Succession of a GmbH shareholder
- Lara Köster

- 7 days ago
- 2 min read
Background:
The heir of a GmbH shareholder automatically and immediately becomes a shareholder upon inheritance (Section 1922 BGB). In relation to the company, in the event of a change in the persons of the shareholders or the extent of their shareholding, only those persons who are entered as such in the list of shareholders recorded in the commercial register are deemed to be the owners of a share (Section 16 (1) sentence 1 GmbHG).
As a result, the heir of a GmbH shareholder can only exercise shareholder rights and pass resolutions, for example, if he or she is entered in the list of shareholders. This also applies if the deceased was the sole shareholder and managing director.

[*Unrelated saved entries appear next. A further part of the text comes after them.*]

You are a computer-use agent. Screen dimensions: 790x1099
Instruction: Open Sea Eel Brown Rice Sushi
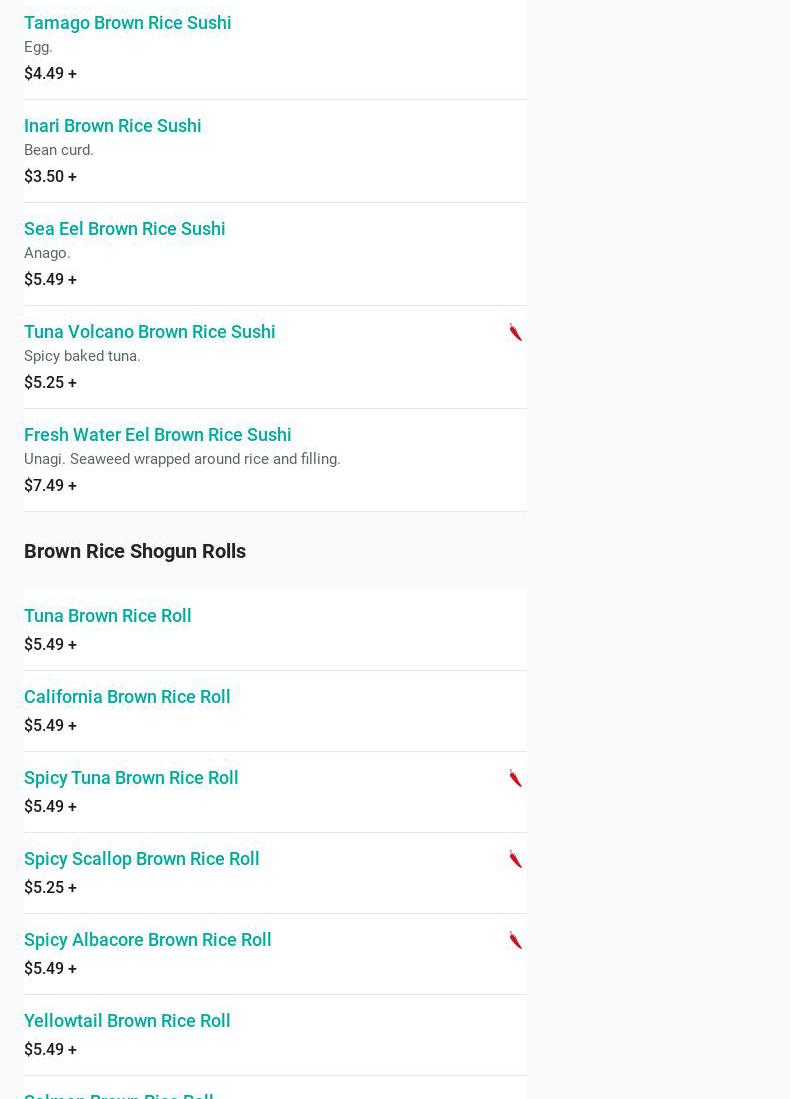click(x=124, y=228)
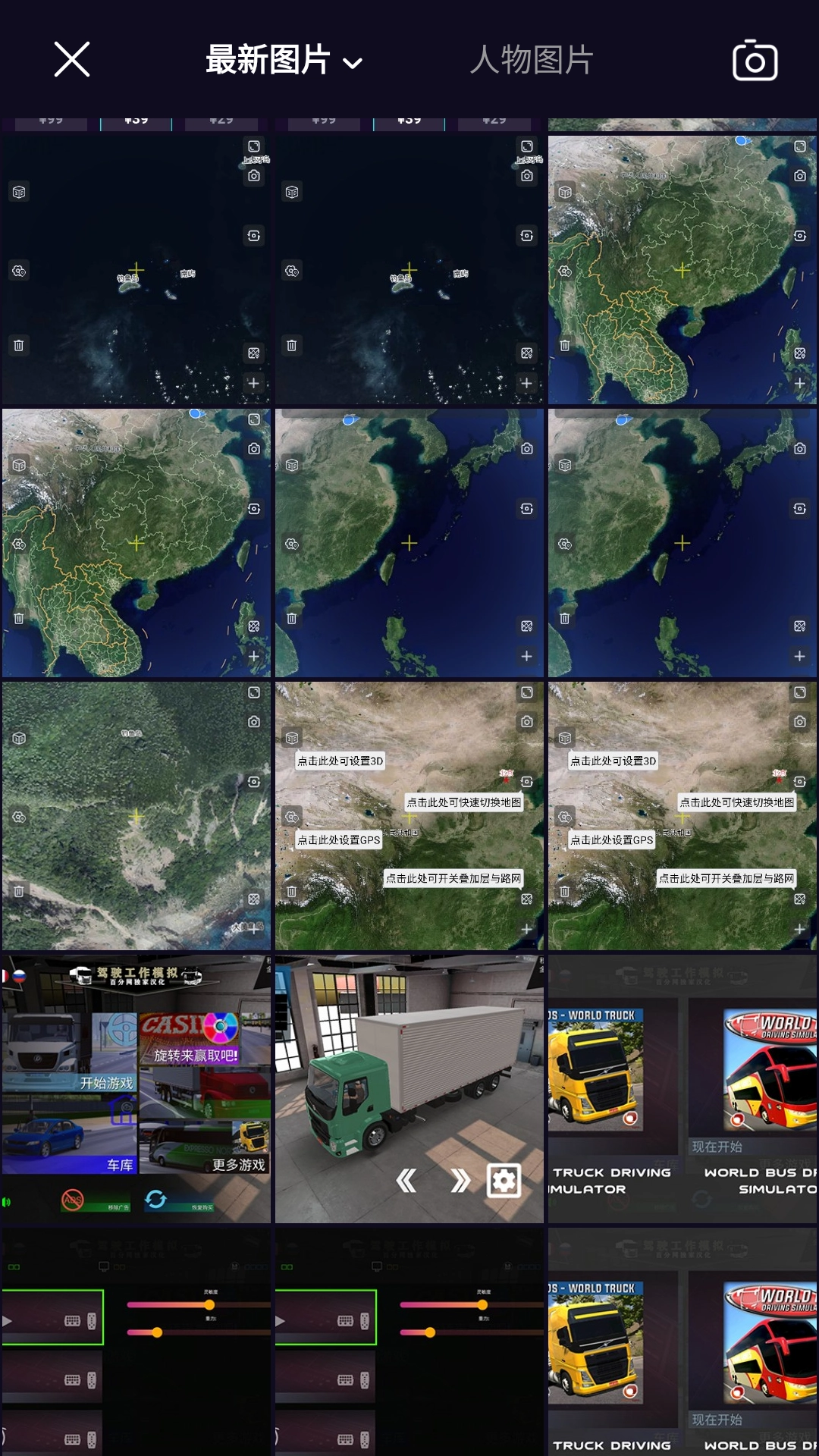Open World Truck thumbnail beside the green truck
Screen dimensions: 819x1456
(682, 1088)
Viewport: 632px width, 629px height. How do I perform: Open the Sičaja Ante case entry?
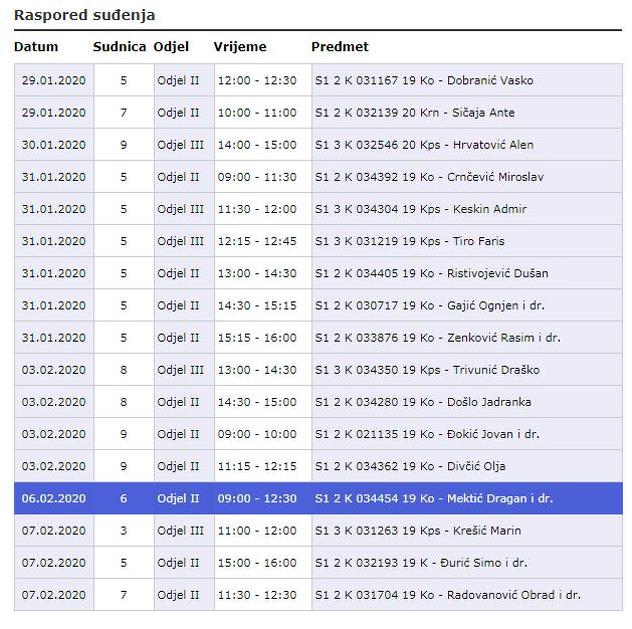click(x=414, y=113)
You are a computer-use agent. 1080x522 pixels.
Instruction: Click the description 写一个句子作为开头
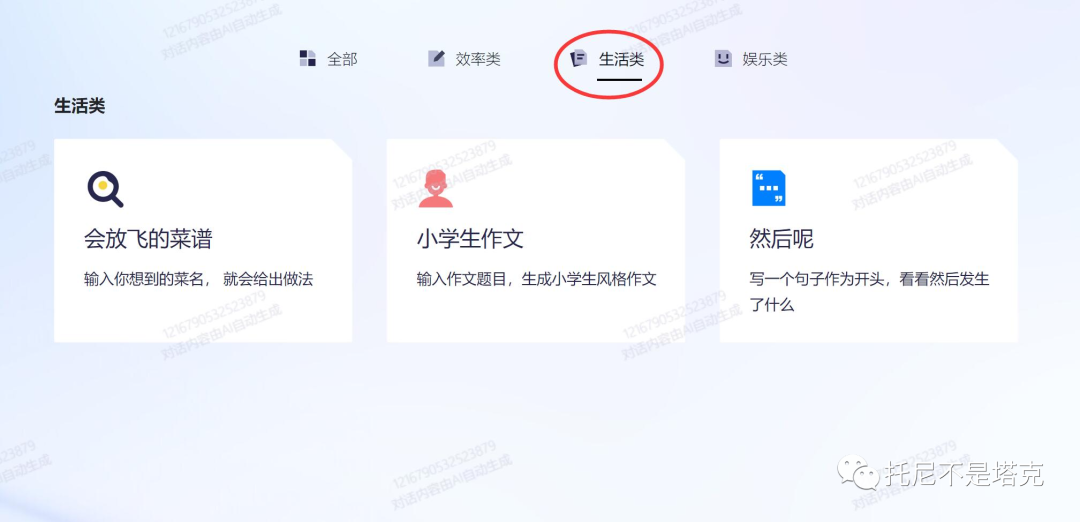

The managing directors are responsible for submitting a list of shareholders after changes take effect. If the sole managing director dies and the GmbH is therefore without management (§ 35 para. 1 sentence 2 GmHG), an emergency appointment by the court may be considered (§ 29 BGB). However, an appointment by the shareholders' meeting is ruled out, as the heir cannot (yet) exercise his shareholder rights.
Decision of the Court of Appeal of 23 November 2022 - 22 W 50/22
The provision of Section 16 para. 1 sentence 1 GmbHG also applies to the heirs of a GmbH shareholder. A succesor can only exercise shareholder rights once he or she has been included in the list of shareholders in accordance with Section 40 GmbHG. This also applies to a curator of the estate who has been appointed for the unknown heirs of the shareholder. The heir of a GmbH shareholder only has the right to appeal against an order for emergency management once it has been entered in the list of shareholders.
In practice, it is therefore strongly recommended to grant the successor shareholder a transmortal power of attorney, i.e. one that extends beyond the death of the shareholder, in order to ensure the company's ability to act.